Comparison to California's Medical Marijuana Law
The Arizona law is by no means the same since the law in California. There are certainly some differences between the two, though in most respects they may be comparable. This is a comparative analysis in the two laws.
Similarities:
* Both laws, as a practical matter, permit broad discretion on the part of a physician to prescribe marijuana to patients that are suffering from pain. In the Arizona law, ""severe and chronic pain"" will be the legislated standard. In the California law, any ""chronic or persistent medical symptom"" that substantially limits the life span in the patient to conduct several major life activities as defined from the Americans with Disabilities Act of 1990, or that when not alleviated, will cause serious harm on the patient's physical or mental safety, qualifies.

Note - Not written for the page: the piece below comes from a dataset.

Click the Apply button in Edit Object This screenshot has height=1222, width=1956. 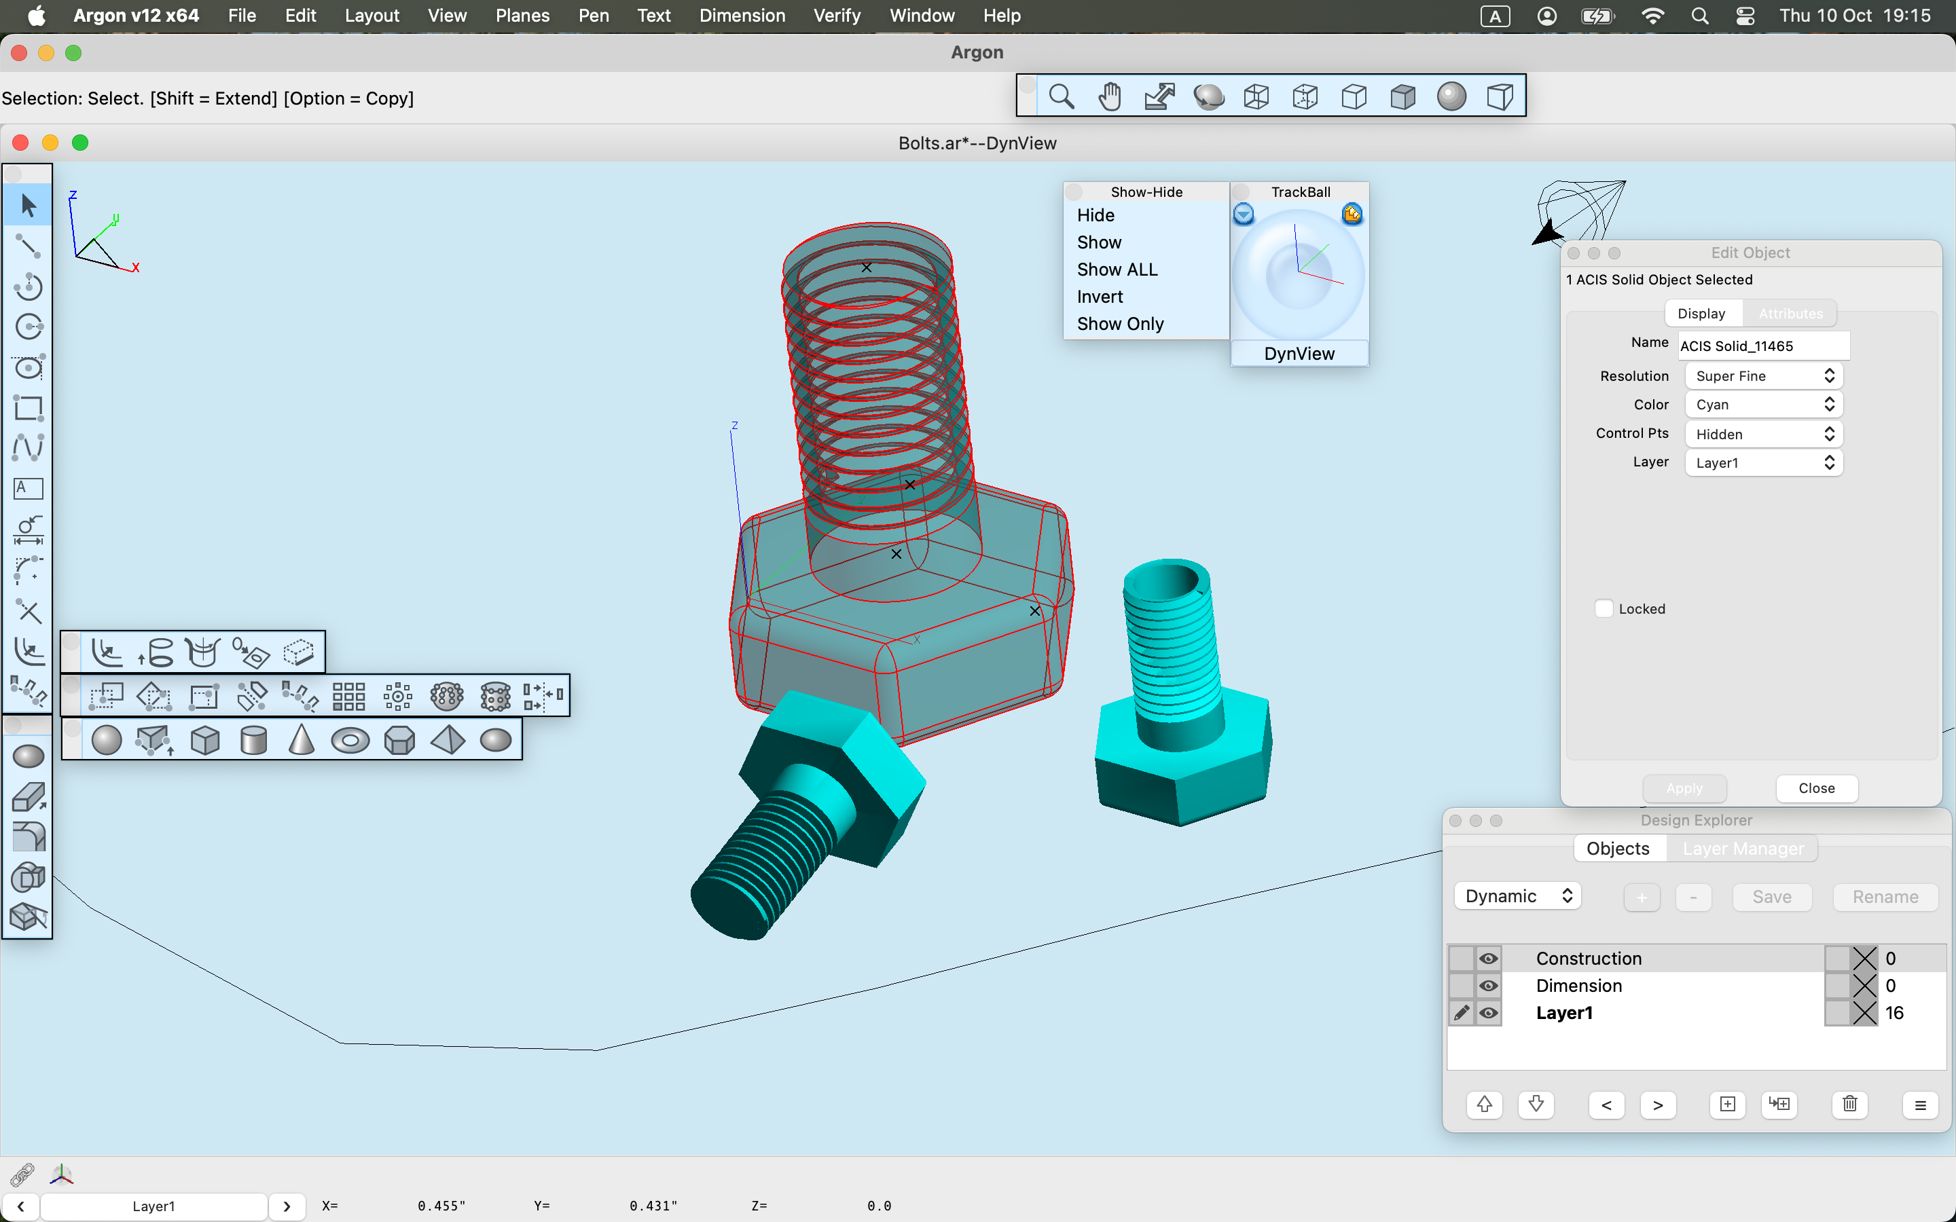pos(1684,787)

* Both laws have numerous illnesses that are automatically considered qualifying illnesses for that prescription of medicinal marijuana. These include, but usually are not limited by, AIDS, cachexia, cancer, glaucoma, persistent muscle spasms, seizures, and severe nausea.

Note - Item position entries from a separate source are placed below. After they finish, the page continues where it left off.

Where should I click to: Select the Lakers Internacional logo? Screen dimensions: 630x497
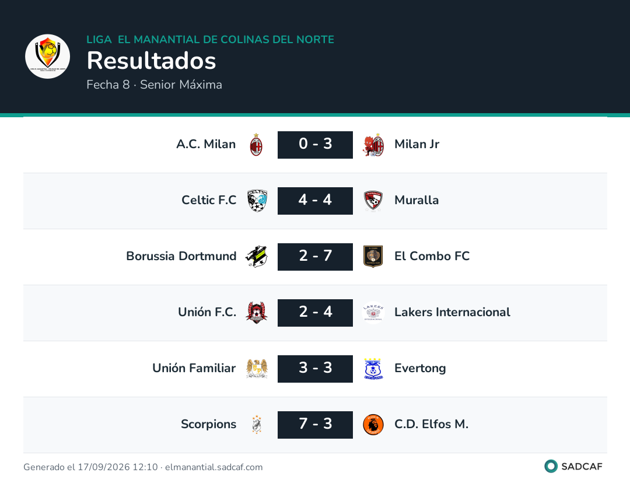click(373, 313)

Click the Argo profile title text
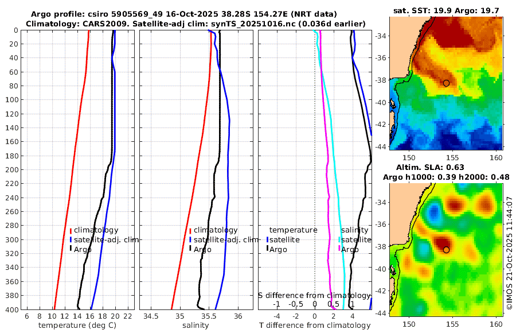[184, 14]
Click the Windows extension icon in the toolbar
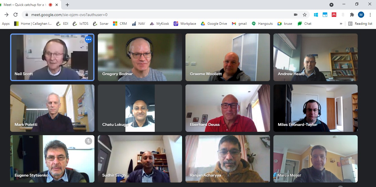376x187 pixels. [x=316, y=15]
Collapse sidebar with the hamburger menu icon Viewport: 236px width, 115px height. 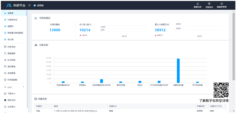(29, 5)
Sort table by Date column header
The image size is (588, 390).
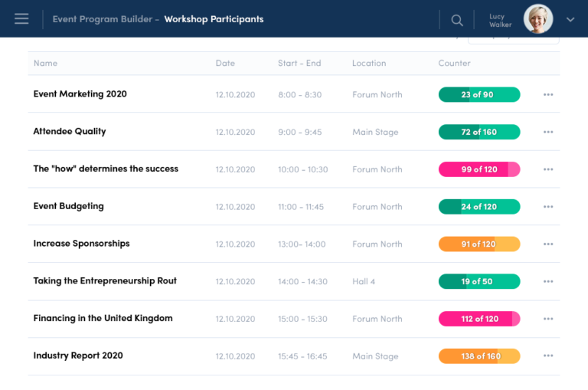(225, 64)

* Both laws require the use of an identification card by those that have been prescribed medical marijuana, following the cardholders have undergone a primary application process where the use from the drug continues to be recommended by way of a physician.
* Both states tend not to factor in the unusable portion with the marijuana plant in determining the utmost weight of marijuana that is certainly permissible for possession with a cardholder.
Differences:
* Though the rules never have been finalized, the Arizona law appears as though it's going to be regulated about the state level and therefore uniform across Arizona. The California law, however, is regulated significantly on the municipal level, and thus the rules around dispensaries can differ greatly in one municipality on the next.

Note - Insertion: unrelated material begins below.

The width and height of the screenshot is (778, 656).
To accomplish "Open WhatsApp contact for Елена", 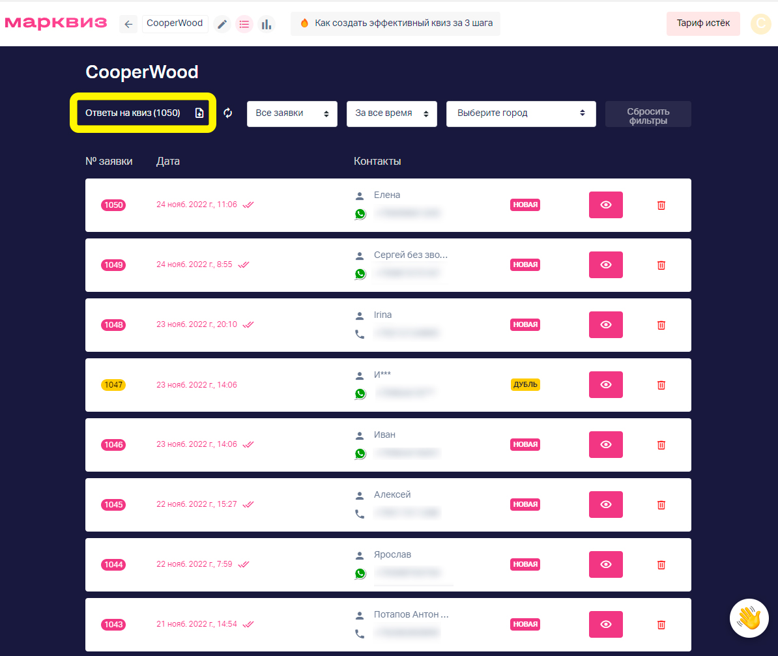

* The Arizona law supplies a broader spectrum of people who are considered a ""physician"" for your purpose of prescribing medical cannabis. In California, only medical doctors and osteopaths are believed to be physicians. In Arizona, along with medical professionals and osteopaths, naturopaths and homeopaths can also be permitted to prescribe medical cannabis.
* In California, patients or their caregivers may grow marijuana plants instead of utilizing a medical marijuana dispensary. In Arizona, patients may only grow marijuana or designate another person to do so in place of going to a dispensary about the condition that there are no dispensary operating within 25 miles of the patient's home.
* The maximum possession limit for marijuana in California is eight ounces per patient, whereas the limit is 2.5 ounces per patient in Arizona.